EXERCISE PROMPT: Would you reproduce the whole listing exactly, minus its images?

EXERCISE INPUT:
# # # #

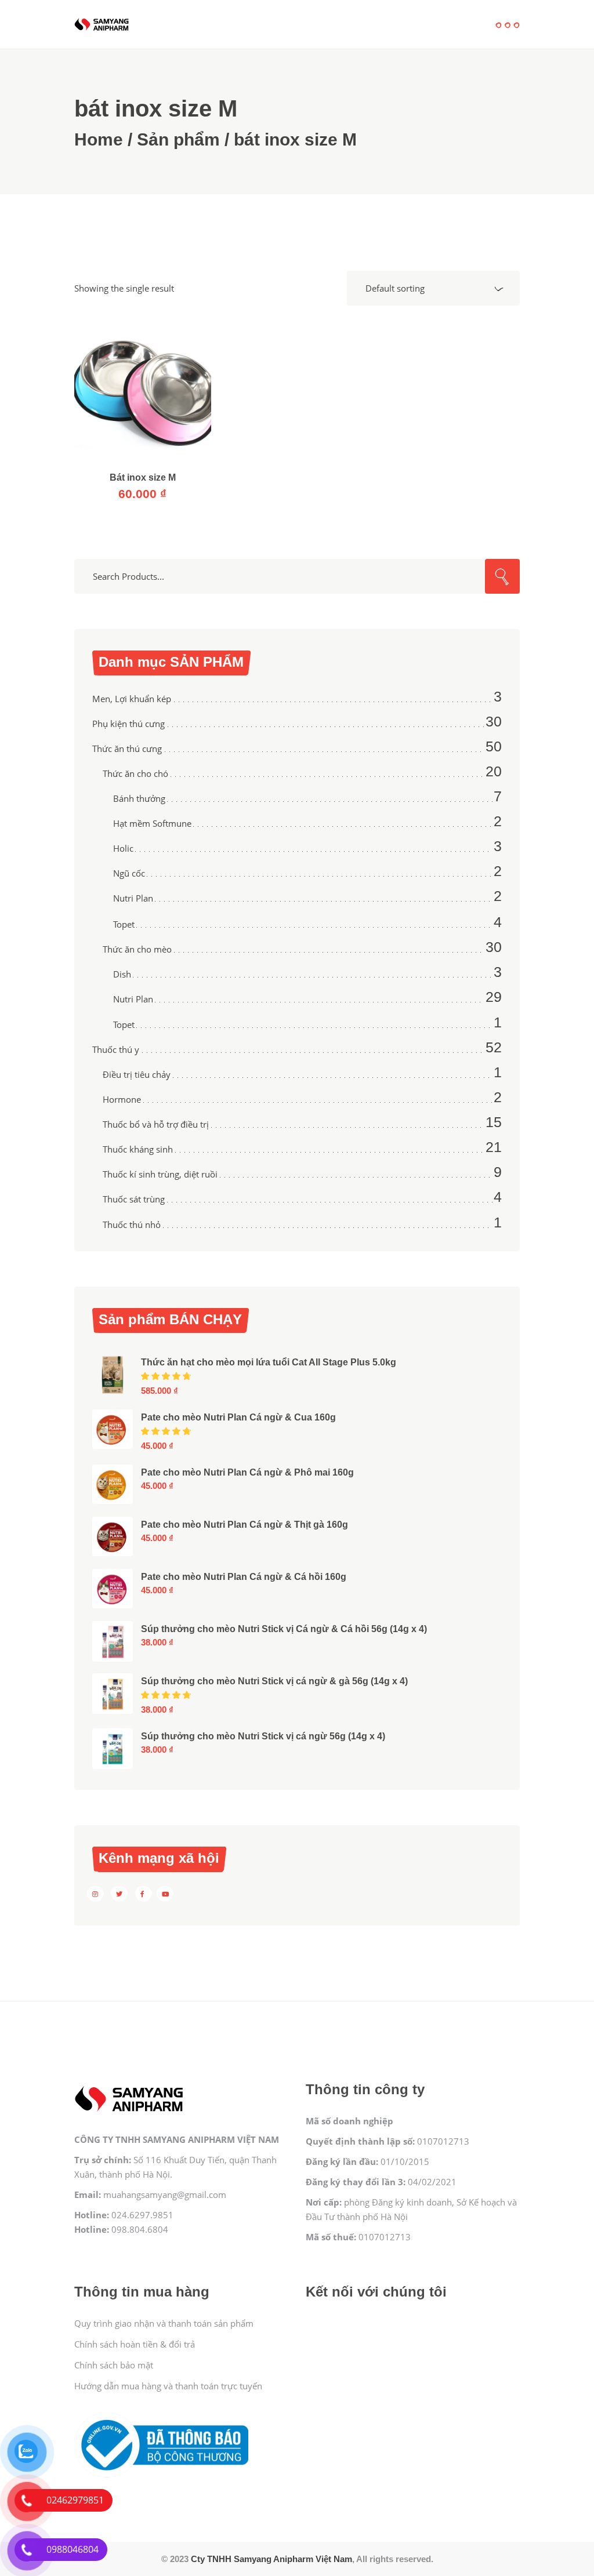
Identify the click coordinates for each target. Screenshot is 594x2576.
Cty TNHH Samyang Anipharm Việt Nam (271, 2559)
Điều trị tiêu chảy (137, 1074)
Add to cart (142, 397)
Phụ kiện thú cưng (128, 723)
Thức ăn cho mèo (137, 949)
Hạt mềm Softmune (152, 823)
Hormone (122, 1099)
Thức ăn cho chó (135, 773)
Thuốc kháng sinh (138, 1149)
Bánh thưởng (139, 798)
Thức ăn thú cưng (127, 748)
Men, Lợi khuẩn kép (131, 698)
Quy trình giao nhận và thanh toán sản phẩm (163, 2323)
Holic (123, 848)
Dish (122, 974)
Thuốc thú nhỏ (132, 1224)
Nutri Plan (133, 898)
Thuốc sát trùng (134, 1199)
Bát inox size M (143, 477)
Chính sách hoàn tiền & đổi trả (134, 2344)
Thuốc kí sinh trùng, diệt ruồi (160, 1174)
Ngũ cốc (129, 873)
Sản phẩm (178, 139)
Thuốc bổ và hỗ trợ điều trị (156, 1124)
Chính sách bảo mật (113, 2365)
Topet (124, 924)
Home (98, 139)
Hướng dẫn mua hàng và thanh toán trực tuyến (168, 2386)
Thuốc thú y (115, 1049)
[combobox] (433, 288)
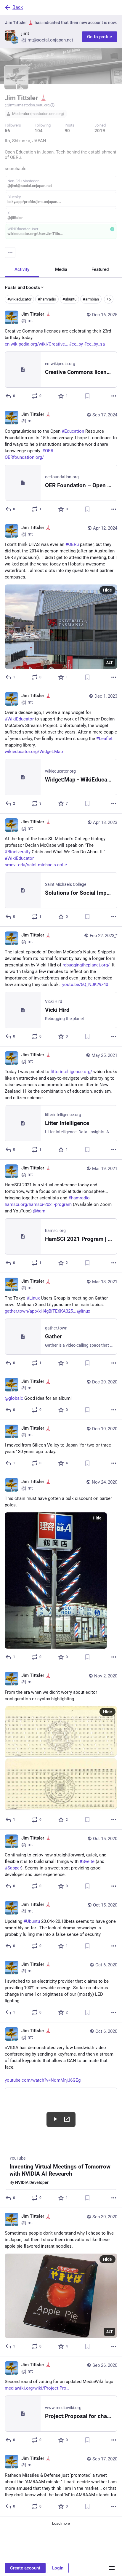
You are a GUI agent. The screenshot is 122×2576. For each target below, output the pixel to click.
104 (39, 130)
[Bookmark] (87, 395)
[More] (113, 395)
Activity (22, 269)
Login (57, 2568)
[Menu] (10, 252)
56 (7, 130)
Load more (61, 2523)
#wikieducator (19, 299)
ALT (109, 663)
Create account (25, 2568)
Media (61, 269)
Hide (107, 590)
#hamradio (47, 299)
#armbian (91, 299)
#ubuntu (69, 299)
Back (17, 7)
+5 (109, 299)
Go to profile (99, 36)
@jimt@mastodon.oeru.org (27, 105)
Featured (100, 269)
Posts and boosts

# # # #

EXERCISE RESPONSE:
Identify the click coordinates for each target. Screenshot is 594x2576.
Cty TNHH Samyang Anipharm Việt Nam (271, 2559)
Điều trị tiêu chảy (137, 1074)
Add to cart (142, 397)
Phụ kiện thú cưng (128, 723)
Thức ăn cho mèo (137, 949)
Hạt mềm Softmune (152, 823)
Hormone (122, 1099)
Thức ăn cho chó (135, 773)
Thuốc kháng sinh (138, 1149)
Bánh thưởng (139, 798)
Thức ăn thú cưng (127, 748)
Men, Lợi khuẩn kép (131, 698)
Quy trình giao nhận và thanh toán sản phẩm (163, 2323)
Holic (123, 848)
Dish (122, 974)
Thuốc thú nhỏ (132, 1224)
Nutri Plan (133, 898)
Thuốc sát trùng (134, 1199)
Bát inox size M (143, 477)
Chính sách hoàn tiền & đổi trả (134, 2344)
Thuốc kí sinh trùng, diệt ruồi (160, 1174)
Ngũ cốc (129, 873)
Sản phẩm (178, 139)
Thuốc bổ và hỗ trợ điều trị (156, 1124)
Chính sách bảo mật (113, 2365)
Topet (124, 924)
Home (98, 139)
Hướng dẫn mua hàng và thanh toán trực tuyến (168, 2386)
Thuốc thú y (115, 1049)
[combobox] (433, 288)
You are a GUI agent. The screenshot is 122×2576. For each target below, output the pixel to click.
104 (39, 130)
[Bookmark] (87, 395)
[More] (113, 395)
Activity (22, 269)
Login (57, 2568)
[Menu] (10, 252)
56 (7, 130)
Load more (61, 2523)
#wikieducator (19, 299)
ALT (109, 663)
Create account (25, 2568)
Media (61, 269)
Hide (107, 590)
#hamradio (47, 299)
#armbian (91, 299)
#ubuntu (69, 299)
Back (17, 7)
+5 (109, 299)
Go to profile (99, 36)
@jimt@mastodon.oeru.org (27, 105)
Featured (100, 269)
Posts and boosts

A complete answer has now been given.